Shambuka (, IAST: śambūka) is an interpolated character, which is not found in the original Valmiki Ramayana but in the later addition called "Uttara Kanda". According to the story, Shambuka, a shudra ascetic, was killed by Rama for attempting to perform tapas in violation of dharma, resulting in the bad karma   which caused the death of a Brahmin's son.

This story was created at a later period.

Story
According to this story, when Rama was ruling Ayodhya, a Brahmin approached the court and told everyone that his young son has died due to the misrule of Rama. Rama immediately called a meeting with all his ministers and enquired about the cause of this. The sage Narada told him that this has happened due to a violation of a rule of tapas (austerities). Narada informed him that a shudra was performing tapas, which was prohibited in the age of Treta. So Rama went in search of the shudra and found the place where Shambuka was performing penance. After confirming that Shambuka is indeed a shudra, Rama killed him. The gods praised Rama for this act and congratulated him for protecting their interests and for not allowing shudra to attain heaven in person. Brahmin's son was also resurrected.

Reception 
Authors such as Rabindranath Tagore, Mahatma Gandhi treat the character of Shambukha as an interpolation and creation of a later period. The Pushtimarg Vaishnavite tradition points out that the Ramayana refers to other shudras, such as Shabari, who lived in the forest. Shambuka therefore deliberately violated dharma in order to get Rama's attention, and attained salvation when he was beheaded. The celebrated Kannada poet Kuvempu, in his play Shudra Tapasvi shows Rama as having to both carry out his duty by punishing Shambuka, and simultaneously protect Shambuka, as a pious and devout sage, from persecution, and thereby turns the story into a critique of Brahminical attitudes and a defense of Rama.
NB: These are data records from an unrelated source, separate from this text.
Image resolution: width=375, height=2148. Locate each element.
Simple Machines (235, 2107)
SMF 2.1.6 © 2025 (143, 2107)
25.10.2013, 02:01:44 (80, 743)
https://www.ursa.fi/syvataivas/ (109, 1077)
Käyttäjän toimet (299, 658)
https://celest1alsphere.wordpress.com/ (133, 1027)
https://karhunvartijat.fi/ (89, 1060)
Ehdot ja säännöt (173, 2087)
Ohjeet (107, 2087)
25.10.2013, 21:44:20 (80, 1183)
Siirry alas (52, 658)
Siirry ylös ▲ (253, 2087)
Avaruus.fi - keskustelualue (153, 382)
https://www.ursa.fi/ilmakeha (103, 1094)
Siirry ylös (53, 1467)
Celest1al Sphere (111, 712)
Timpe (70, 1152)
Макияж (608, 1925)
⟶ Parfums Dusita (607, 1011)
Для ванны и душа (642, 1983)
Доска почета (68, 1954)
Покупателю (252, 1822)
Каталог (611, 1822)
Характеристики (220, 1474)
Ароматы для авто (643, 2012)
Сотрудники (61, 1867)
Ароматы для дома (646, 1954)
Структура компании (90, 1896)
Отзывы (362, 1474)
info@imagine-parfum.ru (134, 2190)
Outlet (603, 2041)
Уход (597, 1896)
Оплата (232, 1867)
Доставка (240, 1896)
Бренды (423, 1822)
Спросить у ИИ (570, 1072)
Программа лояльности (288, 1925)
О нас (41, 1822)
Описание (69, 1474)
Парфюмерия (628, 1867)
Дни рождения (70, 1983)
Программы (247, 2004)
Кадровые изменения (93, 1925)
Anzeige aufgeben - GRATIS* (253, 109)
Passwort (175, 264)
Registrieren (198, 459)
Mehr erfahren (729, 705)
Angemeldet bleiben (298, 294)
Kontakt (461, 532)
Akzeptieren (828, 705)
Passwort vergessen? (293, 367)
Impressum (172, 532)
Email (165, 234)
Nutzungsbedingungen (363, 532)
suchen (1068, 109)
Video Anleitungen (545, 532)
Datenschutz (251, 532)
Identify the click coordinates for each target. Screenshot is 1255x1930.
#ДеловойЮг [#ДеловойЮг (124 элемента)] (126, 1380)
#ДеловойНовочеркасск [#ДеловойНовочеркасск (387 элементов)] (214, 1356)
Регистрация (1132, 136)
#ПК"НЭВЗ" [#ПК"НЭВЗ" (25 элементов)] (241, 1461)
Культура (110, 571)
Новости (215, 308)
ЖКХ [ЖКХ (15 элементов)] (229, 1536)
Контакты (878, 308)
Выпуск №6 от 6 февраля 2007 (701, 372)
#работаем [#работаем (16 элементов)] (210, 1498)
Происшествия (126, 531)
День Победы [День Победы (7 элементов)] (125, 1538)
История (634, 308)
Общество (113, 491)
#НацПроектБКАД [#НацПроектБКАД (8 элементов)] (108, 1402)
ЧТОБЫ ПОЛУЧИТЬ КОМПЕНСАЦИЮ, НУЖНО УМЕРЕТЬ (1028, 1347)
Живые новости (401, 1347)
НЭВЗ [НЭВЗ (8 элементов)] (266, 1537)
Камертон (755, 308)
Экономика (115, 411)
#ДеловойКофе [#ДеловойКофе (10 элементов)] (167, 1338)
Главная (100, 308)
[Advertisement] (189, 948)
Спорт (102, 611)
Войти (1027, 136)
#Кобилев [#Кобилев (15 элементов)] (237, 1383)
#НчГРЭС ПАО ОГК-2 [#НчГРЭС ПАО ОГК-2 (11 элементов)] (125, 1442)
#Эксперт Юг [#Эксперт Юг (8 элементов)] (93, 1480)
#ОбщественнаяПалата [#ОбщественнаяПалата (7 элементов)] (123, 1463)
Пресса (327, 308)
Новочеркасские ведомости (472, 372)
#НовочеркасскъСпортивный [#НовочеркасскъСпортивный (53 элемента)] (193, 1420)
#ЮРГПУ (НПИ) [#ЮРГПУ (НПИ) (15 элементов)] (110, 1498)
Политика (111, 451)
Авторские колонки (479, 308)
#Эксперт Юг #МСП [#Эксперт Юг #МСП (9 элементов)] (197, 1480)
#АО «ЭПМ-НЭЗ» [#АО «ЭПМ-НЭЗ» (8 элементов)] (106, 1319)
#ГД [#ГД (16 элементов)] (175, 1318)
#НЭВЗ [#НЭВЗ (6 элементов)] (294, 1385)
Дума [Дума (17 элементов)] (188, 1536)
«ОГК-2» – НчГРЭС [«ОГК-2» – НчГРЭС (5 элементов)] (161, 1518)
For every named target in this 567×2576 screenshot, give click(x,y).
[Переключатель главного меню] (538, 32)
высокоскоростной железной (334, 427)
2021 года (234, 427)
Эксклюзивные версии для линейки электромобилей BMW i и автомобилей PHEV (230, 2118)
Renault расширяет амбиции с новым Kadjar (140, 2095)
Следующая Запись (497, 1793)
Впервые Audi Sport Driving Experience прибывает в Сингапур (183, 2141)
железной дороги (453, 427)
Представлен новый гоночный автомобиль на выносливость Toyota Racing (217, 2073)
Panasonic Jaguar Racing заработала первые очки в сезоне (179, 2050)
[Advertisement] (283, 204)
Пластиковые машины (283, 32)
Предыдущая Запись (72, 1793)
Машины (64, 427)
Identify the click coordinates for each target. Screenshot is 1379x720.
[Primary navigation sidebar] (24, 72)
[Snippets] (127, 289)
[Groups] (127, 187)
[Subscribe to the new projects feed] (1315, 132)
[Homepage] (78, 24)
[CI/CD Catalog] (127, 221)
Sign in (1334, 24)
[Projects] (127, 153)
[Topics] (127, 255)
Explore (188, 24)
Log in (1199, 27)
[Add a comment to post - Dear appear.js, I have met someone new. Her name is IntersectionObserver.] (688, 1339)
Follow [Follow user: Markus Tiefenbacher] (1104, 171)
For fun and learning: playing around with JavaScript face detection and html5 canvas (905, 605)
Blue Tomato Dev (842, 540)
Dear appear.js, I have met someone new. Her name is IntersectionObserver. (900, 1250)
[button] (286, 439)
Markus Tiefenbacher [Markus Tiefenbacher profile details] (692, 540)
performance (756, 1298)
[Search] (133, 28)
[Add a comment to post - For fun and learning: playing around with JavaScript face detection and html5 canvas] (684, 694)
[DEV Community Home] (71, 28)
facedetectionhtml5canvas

In his seminal work Annihilation of Caste, B. R. Ambedkar points out the story of Shambuka while criticizing the varna system. He argues that not only it is impossible to accurately classify people into four definite classes but that the varna system faces the problem of the transgressor. He further explains that unless the transgressor is punished, men will not keep to their respective classes i.e. the whole system will collapse. In the Ramayana, according to Ambedkar, Rama ensured that transgression did not happen in his kingdom by killing Shambuka.

K.R. Raju termed the story of Shambuka as "frivolous" and "maliciously fabricated". Scholar N. M. Chakravarthy, treats "Uttara Kanda" to be an interpolation and finds the story of Shambuka to be "wholly untenable".